High frequency design is where you really need to consider the effects of parasitic inductance, capacitance and impedance of your PCB layout. If your signal is too fast, and your track is too long, then the track can take on the properties of a transmission line. If you don’t use proper transmission line techniques in these situations then you can start to get reflections and other signal integrity problems.
A “critical length” track is one in which the propagation time of the signal starts to get close to the length of the track. On standard FR4 copper boards, a signal will travel roughly 6 inches every nano second. A rule of thumb states that you need to get really concerned when your track length approaches half of this figure. But in reality it can actually be much less than this. Remember that digital square wave signals have a harmonic content, so a 100MHz square wave can actually have signal components extending into the GHz region.
In high speed design, the ground plane is fundamental to preserving the integrity of your signals, and also reducing EMI emissions. It allows you to create “controlled impedance” traces, which match your electrical source and load. It also allows you to keep signals coupled “tight” to their return path (ground).
There are many ways to create controlled impedance “transmission” lines on a PCB. But the two most basic and popular ways are called Microstrip and Stripline.
A Microstrip is simply a trace on the top layer, with a ground plane below. The calculation involved to find the characteristic impedance of a Microstrip is relatively complex. It is based on the width and thickness of the trace, the height above the ground plane, and the relative permittivity of the PCB material. This is why it is important to keep the ground plane as close as possible to (usually) the top layer.
A Stripline is similar to the Microstrip, but it has an additional ground plane on top of the trace. So in this case, the trace would have to be on one of the inner layers. The advantage of stripline over microstrip is that most of the EMI radiation will be contained within the ground planes.
There are many free programs and spreadsheets available that will calculate all the variations of Microstrip and Stripline for you.
Some useful information and rules of thumb for high frequency design are:
1) Keep your high frequency signal tracks as short as possible.
2) Avoid running critical high frequency signal tracks over any cutout in your ground plane. This causes discontinuity in the signal return path, and can lead to EMI problems. Avoid cutouts in your ground plane wherever possible. A cutout is different to a split plane, which is fine, provided you keep your high frequency signal tracks over the relevant continuous plane.
3) Have one decoupling capacitor per power pin.
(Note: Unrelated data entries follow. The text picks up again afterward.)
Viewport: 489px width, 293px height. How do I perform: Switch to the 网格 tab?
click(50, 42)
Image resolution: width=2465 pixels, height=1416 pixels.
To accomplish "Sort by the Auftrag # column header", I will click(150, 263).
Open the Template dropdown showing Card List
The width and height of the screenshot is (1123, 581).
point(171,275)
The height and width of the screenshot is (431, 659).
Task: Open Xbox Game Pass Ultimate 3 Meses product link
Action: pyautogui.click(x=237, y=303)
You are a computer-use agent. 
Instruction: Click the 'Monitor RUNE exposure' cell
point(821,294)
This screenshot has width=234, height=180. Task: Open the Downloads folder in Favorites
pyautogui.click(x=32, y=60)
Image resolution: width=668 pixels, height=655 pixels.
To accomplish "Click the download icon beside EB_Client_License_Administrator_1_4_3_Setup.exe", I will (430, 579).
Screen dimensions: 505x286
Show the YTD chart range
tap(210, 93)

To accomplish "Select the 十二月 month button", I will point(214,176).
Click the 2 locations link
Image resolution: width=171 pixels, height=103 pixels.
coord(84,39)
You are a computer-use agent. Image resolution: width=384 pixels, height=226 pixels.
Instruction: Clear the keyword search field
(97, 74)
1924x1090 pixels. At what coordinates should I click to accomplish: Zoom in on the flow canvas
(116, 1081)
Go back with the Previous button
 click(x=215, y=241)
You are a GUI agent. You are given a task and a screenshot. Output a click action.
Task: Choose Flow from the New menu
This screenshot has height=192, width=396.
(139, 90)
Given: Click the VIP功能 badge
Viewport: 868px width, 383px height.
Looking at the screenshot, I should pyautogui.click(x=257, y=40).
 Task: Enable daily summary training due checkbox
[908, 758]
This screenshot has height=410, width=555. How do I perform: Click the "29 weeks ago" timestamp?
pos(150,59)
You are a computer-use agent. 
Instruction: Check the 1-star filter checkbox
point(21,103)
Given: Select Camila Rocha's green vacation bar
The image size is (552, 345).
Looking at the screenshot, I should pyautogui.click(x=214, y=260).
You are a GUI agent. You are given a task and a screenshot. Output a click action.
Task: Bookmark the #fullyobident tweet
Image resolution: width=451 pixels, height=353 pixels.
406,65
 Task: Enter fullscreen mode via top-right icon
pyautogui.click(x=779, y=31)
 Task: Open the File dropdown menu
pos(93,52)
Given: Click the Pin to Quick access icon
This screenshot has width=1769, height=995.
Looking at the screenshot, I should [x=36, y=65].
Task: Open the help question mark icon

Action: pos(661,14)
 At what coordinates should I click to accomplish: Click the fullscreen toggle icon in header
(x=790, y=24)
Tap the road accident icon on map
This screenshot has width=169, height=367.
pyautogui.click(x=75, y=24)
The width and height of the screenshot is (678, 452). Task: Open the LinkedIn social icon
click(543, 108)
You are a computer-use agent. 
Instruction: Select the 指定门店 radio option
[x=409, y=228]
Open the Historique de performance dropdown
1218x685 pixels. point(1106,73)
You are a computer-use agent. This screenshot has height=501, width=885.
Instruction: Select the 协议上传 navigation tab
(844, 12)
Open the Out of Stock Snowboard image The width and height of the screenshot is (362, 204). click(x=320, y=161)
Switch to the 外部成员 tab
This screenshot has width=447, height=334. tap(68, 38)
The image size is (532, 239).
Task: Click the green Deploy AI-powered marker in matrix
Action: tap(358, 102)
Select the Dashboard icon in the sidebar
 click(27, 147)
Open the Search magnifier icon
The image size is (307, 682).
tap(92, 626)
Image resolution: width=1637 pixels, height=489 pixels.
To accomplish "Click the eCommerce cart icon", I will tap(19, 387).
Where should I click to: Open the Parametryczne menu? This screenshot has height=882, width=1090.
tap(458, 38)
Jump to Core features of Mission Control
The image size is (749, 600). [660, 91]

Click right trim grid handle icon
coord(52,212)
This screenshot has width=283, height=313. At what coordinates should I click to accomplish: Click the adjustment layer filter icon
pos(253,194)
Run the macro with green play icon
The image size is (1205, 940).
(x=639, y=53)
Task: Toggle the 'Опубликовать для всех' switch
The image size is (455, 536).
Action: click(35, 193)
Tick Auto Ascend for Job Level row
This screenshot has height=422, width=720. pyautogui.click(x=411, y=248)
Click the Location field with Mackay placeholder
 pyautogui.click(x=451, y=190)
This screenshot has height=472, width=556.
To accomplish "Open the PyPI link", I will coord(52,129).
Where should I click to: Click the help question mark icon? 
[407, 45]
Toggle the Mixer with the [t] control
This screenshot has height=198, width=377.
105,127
4) If possible, track the IC power pin to the bypass capacitor first, and then to the power plane. This will reduce switching noise on your power plane. For very high frequency designs, taking your power pin directly to the power plane provides lower inductance, which may be more beneficial than lower noise on your plane.
5) Be aware that vias will cause discontinuities in the characteristic impedance of a transmission line.
6) To minimize crosstalk between two traces above a ground plane, minimize the distance between the plane and trace, and maximize the distance between traces. The coefficient of coupling between two traces is given by 1/(1+(Distance between traces / height from plane)^2))
7) Smaller diameter vias have lower parasitic inductance, and are thus preferred the higher in frequency you go.
8) Do not connect your main power input connector directly to your power planes, take it via your main filter capacitor(s).